What Internet 2 does is connect more than 66,000 research institutions, spanning more than 50 countries. Hall County is one of four K-12 systems in the state to connect. The Internet 2 network used at the state level by the University System of Georgia is called PeachNet.
Through Internet 2, local students can collaborate with professors at the Georgia Institute of Technology and perform real-time experiments with their electron microscope, a $1 million piece of equipment that students would otherwise not have access to.
"(Internet 2) has many advantages over commercial networks," said Aaron Turpin, Hall County Schools' executive director of technology. "It's phenomenal."
Since the network is noncommercial, meaning
access to popular websites is unavailable, the traffic remains low and the power high.
"It allows us, because it's noncommercial, to get a lot more power for a lot less money," Turpin said.
The system relocated its tech center to the old South Hall High School campus, less than one mile from Lanier Technical College, where the county taps into the Internet 2 line. That line funnels into the terminus in Atlanta.

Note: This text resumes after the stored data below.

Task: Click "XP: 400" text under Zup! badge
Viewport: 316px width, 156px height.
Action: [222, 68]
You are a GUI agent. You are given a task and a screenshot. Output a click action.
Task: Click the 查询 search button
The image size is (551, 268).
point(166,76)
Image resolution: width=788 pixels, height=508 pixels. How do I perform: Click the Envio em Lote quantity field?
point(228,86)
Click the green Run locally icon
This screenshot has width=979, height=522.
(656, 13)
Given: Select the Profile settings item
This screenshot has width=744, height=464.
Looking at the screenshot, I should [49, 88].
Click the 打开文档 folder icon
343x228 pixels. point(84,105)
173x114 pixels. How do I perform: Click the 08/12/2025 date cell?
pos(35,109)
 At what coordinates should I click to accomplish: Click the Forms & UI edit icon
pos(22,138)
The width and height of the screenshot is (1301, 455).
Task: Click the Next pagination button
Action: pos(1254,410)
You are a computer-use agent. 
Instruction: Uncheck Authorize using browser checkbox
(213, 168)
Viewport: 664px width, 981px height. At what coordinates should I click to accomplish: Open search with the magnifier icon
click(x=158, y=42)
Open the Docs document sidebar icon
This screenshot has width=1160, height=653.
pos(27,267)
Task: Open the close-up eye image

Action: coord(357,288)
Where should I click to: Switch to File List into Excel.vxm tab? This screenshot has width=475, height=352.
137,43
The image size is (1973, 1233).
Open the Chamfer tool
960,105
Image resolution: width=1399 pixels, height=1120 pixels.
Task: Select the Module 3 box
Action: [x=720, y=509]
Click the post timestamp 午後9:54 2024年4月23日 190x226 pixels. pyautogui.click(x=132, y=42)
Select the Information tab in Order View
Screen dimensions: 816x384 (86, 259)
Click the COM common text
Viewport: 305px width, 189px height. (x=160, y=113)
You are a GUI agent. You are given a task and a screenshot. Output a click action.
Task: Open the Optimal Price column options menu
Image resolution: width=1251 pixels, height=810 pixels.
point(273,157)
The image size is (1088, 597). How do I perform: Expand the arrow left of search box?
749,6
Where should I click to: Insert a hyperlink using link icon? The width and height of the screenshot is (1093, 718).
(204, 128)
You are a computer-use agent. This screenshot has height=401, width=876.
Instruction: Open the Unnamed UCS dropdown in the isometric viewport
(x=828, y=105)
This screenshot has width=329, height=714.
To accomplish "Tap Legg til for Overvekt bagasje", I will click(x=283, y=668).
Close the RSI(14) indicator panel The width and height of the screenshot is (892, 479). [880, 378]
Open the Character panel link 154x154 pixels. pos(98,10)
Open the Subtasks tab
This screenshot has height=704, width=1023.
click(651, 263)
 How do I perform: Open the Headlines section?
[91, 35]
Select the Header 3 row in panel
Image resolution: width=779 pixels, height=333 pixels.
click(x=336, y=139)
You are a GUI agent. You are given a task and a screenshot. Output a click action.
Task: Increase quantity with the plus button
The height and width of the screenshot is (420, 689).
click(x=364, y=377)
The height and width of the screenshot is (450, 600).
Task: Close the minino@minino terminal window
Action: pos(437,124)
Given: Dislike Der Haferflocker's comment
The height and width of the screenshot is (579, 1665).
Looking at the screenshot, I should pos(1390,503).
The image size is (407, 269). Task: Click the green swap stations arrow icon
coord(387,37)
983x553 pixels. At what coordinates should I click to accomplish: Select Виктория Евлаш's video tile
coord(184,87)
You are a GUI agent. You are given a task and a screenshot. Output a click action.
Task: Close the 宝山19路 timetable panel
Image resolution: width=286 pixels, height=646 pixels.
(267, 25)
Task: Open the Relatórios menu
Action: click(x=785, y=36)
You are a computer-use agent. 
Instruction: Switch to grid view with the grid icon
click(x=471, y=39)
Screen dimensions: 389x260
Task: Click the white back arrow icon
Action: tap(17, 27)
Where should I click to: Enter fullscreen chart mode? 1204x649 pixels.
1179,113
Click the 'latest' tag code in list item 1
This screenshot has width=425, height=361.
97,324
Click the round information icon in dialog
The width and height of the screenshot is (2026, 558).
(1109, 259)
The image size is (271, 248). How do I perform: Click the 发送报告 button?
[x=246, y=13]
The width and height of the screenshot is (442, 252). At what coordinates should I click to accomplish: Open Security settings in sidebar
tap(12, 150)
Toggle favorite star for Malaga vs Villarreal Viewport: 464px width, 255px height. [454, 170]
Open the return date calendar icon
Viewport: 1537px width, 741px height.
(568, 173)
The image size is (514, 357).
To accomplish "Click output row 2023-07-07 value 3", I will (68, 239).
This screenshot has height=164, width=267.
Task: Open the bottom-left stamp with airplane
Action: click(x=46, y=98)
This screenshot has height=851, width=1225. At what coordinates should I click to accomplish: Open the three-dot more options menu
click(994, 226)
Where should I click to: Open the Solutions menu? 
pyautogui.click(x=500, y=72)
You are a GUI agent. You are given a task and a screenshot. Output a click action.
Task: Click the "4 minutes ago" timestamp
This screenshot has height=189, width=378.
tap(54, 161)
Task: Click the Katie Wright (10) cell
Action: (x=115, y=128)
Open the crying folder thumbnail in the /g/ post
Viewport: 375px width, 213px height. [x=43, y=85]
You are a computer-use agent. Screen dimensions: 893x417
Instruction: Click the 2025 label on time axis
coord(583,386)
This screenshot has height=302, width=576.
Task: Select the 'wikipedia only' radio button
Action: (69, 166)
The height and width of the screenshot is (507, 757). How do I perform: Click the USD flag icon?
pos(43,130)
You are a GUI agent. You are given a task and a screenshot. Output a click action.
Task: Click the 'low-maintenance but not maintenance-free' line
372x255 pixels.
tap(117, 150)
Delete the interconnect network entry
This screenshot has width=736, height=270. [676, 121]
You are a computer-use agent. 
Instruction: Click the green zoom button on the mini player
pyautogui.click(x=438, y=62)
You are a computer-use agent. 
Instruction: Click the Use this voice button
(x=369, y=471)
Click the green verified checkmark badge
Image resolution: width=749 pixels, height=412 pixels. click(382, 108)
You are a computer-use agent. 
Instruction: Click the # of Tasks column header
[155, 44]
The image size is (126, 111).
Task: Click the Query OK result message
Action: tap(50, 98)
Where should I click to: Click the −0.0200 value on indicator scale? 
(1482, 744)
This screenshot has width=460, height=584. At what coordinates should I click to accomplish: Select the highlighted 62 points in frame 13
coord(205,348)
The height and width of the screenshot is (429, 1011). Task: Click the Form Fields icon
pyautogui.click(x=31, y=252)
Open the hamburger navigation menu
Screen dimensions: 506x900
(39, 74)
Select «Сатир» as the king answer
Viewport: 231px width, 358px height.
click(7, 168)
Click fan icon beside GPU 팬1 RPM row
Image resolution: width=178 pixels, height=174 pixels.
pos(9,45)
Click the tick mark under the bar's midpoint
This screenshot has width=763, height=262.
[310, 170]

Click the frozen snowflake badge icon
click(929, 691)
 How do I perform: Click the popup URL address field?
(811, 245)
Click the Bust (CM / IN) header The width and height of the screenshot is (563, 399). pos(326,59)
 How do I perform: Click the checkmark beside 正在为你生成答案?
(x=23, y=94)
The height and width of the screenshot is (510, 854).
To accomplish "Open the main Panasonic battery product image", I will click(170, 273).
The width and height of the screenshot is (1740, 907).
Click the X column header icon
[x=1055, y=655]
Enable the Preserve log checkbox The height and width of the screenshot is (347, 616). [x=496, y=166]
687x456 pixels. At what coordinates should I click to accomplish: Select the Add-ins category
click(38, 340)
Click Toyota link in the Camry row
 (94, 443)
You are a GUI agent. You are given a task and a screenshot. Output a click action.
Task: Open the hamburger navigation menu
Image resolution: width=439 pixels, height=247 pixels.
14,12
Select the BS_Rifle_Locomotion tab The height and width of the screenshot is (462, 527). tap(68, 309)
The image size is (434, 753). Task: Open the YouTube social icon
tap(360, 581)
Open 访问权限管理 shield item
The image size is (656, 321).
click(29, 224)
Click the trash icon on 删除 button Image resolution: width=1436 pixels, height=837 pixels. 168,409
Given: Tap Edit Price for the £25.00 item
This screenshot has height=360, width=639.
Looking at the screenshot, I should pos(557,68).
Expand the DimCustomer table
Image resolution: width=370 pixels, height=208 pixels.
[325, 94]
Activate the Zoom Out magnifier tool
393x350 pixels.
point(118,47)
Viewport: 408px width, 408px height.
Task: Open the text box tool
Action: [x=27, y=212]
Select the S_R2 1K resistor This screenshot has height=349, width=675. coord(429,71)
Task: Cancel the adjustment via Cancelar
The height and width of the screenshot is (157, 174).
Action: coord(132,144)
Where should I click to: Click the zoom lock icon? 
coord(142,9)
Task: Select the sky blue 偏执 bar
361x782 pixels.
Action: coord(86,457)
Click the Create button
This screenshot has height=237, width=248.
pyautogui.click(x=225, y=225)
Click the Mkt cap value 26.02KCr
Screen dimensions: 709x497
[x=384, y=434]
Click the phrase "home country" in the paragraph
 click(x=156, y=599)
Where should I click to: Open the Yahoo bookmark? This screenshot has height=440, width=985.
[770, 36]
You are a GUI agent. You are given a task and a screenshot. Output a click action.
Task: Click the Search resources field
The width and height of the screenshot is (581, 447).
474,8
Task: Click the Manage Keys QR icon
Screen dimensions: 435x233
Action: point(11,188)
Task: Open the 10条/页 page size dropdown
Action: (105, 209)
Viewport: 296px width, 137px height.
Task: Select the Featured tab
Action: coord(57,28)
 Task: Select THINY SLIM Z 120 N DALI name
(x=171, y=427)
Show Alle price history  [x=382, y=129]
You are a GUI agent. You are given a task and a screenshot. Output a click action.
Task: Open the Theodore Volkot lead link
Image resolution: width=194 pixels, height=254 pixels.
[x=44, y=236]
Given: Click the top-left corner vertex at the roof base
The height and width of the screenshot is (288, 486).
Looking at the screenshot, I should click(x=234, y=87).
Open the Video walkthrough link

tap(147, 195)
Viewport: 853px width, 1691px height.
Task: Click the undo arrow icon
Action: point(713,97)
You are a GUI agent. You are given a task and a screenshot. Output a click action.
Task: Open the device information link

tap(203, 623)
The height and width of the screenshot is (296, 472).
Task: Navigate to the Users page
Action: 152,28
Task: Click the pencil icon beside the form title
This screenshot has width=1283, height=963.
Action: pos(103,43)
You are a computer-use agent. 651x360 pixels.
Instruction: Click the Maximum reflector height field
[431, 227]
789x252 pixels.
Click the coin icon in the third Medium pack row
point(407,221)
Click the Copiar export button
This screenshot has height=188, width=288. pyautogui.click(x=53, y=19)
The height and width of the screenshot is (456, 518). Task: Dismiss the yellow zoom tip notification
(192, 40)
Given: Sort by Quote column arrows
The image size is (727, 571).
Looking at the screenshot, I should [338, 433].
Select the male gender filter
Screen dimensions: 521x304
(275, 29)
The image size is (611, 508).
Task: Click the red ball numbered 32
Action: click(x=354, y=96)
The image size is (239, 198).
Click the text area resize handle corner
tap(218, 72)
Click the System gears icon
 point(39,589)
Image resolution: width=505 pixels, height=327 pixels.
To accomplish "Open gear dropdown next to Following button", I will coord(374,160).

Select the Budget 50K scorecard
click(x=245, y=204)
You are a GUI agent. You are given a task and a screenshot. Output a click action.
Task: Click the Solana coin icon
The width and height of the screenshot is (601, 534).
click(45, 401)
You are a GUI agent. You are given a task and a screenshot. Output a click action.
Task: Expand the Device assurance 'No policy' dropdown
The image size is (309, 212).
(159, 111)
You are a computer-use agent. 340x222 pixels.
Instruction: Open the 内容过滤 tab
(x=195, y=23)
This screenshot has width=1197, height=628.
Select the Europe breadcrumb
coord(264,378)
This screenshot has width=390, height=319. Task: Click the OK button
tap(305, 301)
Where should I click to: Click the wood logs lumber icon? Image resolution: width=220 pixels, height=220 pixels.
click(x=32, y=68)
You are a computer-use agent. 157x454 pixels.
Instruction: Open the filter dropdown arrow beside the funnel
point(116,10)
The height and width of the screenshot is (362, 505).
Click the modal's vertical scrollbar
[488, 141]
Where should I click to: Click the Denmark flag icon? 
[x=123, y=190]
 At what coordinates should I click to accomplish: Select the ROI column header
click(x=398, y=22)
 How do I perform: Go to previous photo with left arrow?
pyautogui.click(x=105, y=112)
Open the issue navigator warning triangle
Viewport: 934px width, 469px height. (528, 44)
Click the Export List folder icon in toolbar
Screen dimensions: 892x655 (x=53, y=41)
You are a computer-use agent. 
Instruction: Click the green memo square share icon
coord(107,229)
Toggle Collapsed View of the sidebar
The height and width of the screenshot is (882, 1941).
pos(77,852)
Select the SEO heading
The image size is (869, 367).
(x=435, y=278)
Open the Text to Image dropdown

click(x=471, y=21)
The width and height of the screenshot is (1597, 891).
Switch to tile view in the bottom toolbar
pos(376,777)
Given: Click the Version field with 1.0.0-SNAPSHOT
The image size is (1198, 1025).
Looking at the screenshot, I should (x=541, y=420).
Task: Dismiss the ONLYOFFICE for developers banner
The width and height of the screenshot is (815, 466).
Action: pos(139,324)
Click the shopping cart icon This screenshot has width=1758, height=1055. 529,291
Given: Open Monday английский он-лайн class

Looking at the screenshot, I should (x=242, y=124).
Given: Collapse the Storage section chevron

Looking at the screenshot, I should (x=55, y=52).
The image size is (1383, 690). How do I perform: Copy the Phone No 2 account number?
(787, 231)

Students using this network have also been able to tap into the National Oceanic and Atmospheric Administration's live video feed of the Florida Reef, on the state's southern tip.
"Talk about an authentic learning experience," Turpin said. "That's cool."
The school system will also use the network to house its videoconferencing feed, the primary way it communicates between schools.
Schools are already using videoconferencing to enhance students' opportunities.
At West Hall High School, students are participating in a distance learning calculus program, where they take an on-campus calculus class at Georgia Tech via video.
The students, currently two at West Hall, receive credit for that class from Georgia Tech. There are 300 high school students in state who are using the program, along with 200 in-class college students.
"It's really an amazing process," said Laurie Ecke, an international baccalaureate coordinator at West Hall, adding that it is not considered an online class, but distance learning. "It's amazing how well (the students) do and how much they love it."
The new network allows for a more open connection, while keeping data transfer speeds high.
Although Turpin says while Internet 2 will eventually act as the exclusive student Internet, it will never fully replace the commercial network.
"Internet 2 will never take over Internet 1," Turpin said. "It is intended as a research institution network that certain K-12 schools can get on."
Hall County has been working on tapping into the network for about two years.